Dr. Kupperman, considered one of the leading privately employed terrorism experts, wrote several books, including "Terrorism: Threat, Reality, Response" with Darrell Trent in 1979 and "Final Warning" with Jeff Kamen in 1989.
During a period when many Americans barely or only intermittently recognized the escalating violence by terrorist groups around the world, Dr. Kupperman tried to educate, alarm and impel decision-makers to take action on infrastructure "guarded by no more than a chain-link fence" and to reorganize the nation's antiterrorism management.
Derided by some as an alarmist, Dr. Kupperman doggedly set up panel discussions that included academics, law enforcement officials and retired senior military officers. He also conducted "war game" simulations for high-ranking government officials to familiarize them with some of the choices they might face.
He described some of those scenarios on a 1985 "CBS Reports" broadcast.
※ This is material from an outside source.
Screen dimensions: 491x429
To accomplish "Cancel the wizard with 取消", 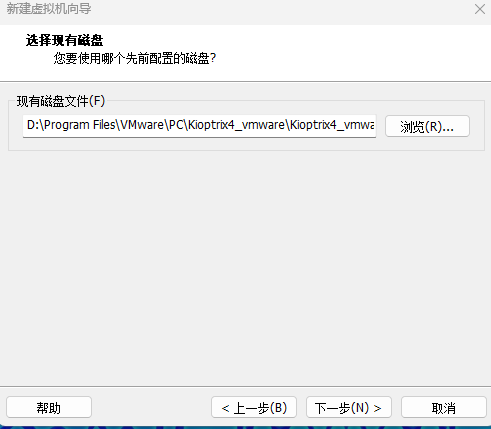I will click(444, 407).
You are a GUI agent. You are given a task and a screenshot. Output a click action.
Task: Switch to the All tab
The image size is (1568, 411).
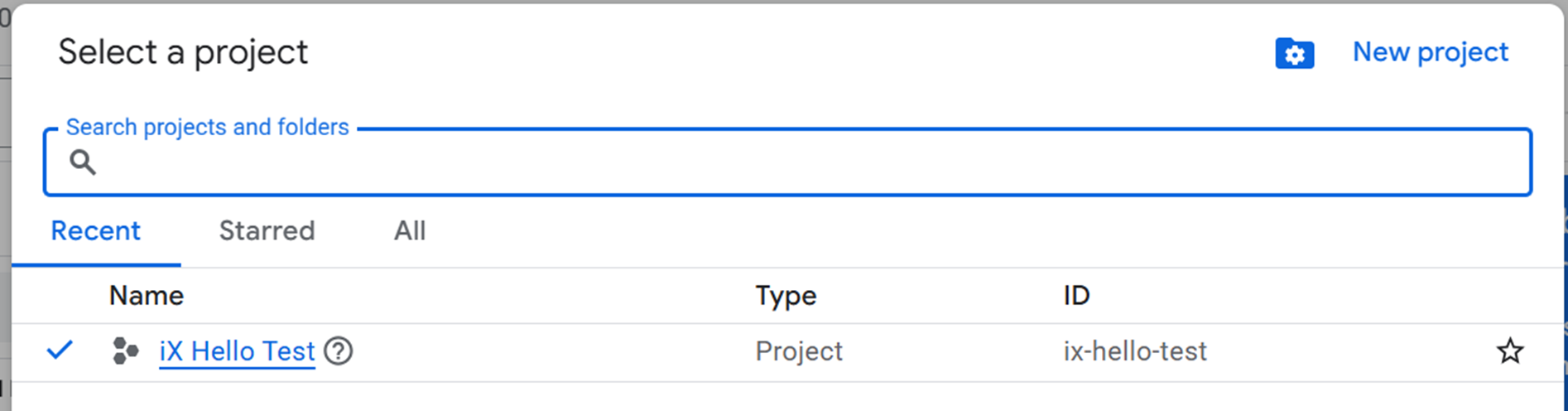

"We've got to decide ethically what we are willing to do," Dr. Kupperman said. "We've got to make decisions, because doing nothing is a decision that guarantees that we will be attacked repeatedly."
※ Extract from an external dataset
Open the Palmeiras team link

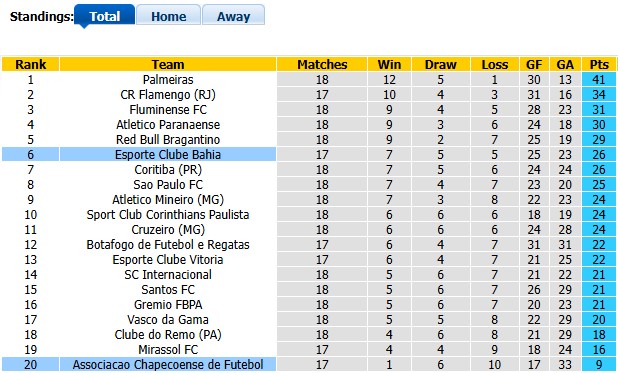[x=168, y=80]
But he also warned that a bungled reprisal or preemptive strike would risk terrorist retaliation. "When you begin to use proxies, unreliable nationals of another nation, you invite nothing but trouble," he said.
The idea that extremism can be successfully fought by increasing political freedom and economic opportunity is "wishful thinking," Dr. Kupperman told The Washington Post in 1993. "There really are nasty people out there who are going to continue to do this no matter how much social equity arises in the world."
Born in New York City, he grew up there and on Long Island. He attended Franklin and Marshall College and graduated from New York University, where he also earned a doctorate in applied mathematics in 1962.
He taught at the California Institute of Technology and worked for aircraft companies and the Jet Propulsion Laboratory before moving to the Washington area in 1964. He was a senior staff member at the Institute for Defense Analyses until 1967 and assistant director of the Office of Emergency Preparedness until 1973. He then became an adviser on counterterrorism to the National Security Council before joining the Arms Control and Disarmament Agency.
In 1979, he joined the Center for Strategic and International Studies and became a consultant to government agencies, foreign governments and multinational corporations. He retained his affiliation with the center until his death, although illness slowed him down after the mid-1990s.
His first wife, Helen Slotnick Kupperman, died in 1996.
Survivors include his wife, Barbara Norris Kupperman of Washington; a daughter from his first marriage, Tamara Kupperman Thorp of Washington; and a sister.